The US Navy has accused Iran’s Islamic Revolution Guard Corps (IRGC) of “dangerous and provocative actions” in international waters in the Gulf.
Eleven IRGC Navy vessels repeatedly conducted “harassing” approaches of six US Navy and Coast Guard ships on Wednesday, it said. One passed within 10 yards (9m) of a Coast Guard cutter.
The US vessels were involved in a military exercise with US Army Apache attack helicopters.
There has been no word yet from Iran.
The incident came a day after armed men – believed to have been IRGC personnel – seized a Hong Kong-flagged tanker in the Gulf of Oman and redirected it into Iranian waters before releasing it.
The US Navy said that during Wednesday’s exercise the IRGC vessels crossed the bows and sterns of the US vessels at “extremely close range and high speeds, including multiple crossings of the [USS Lewis B] Puller with a 50 yard closest point of approach and within 10 yards of [USCGC] Maui’s bow.
“The US crews issued multiple warnings via bridge-to-bridge radio, five short blasts from the ships’ horns and long-range acoustic noise maker devices, but received no response from the IRGCN.”
“After approximately one hour, the IRGCN vessels responded to the bridge-to-bridge radio queries, then manoeuvred away from the US ships and opened distance between them,” it added.
The US Navy said such “dangerous and provocative actions increased the risk of miscalculation and collision”, and were not in accordance with international maritime conventions or customs.
Last year, Iranian forces seized a British-flagged tanker in retaliation for the seizure of an Iranian tanker by the British territory of Gibraltar. Both vessels were eventually released.

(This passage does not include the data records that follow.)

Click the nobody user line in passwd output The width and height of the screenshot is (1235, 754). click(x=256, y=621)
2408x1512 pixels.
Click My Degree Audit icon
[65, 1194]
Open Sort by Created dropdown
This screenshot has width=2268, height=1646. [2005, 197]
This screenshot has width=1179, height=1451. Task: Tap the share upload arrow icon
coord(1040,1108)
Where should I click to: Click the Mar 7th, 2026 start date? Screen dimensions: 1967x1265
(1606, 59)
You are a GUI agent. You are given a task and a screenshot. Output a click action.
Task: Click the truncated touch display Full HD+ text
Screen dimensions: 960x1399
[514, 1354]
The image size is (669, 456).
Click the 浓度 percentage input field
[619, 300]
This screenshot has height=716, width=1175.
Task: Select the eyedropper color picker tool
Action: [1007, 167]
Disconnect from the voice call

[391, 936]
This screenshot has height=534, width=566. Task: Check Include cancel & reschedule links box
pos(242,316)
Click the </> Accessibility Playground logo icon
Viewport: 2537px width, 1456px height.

The US also accused Iran of carrying out attacks on six tankers in the Gulf of Oman and launching missiles and drones at two oil facilities in Saudi Arabia. Iran denied any involvement.
Tensions between the US and Iran rose further in January, when the US killed a top IRGC general in a drone strike in Iraq. Iran responded by launching missiles at Iraqi military bases hosting US forces.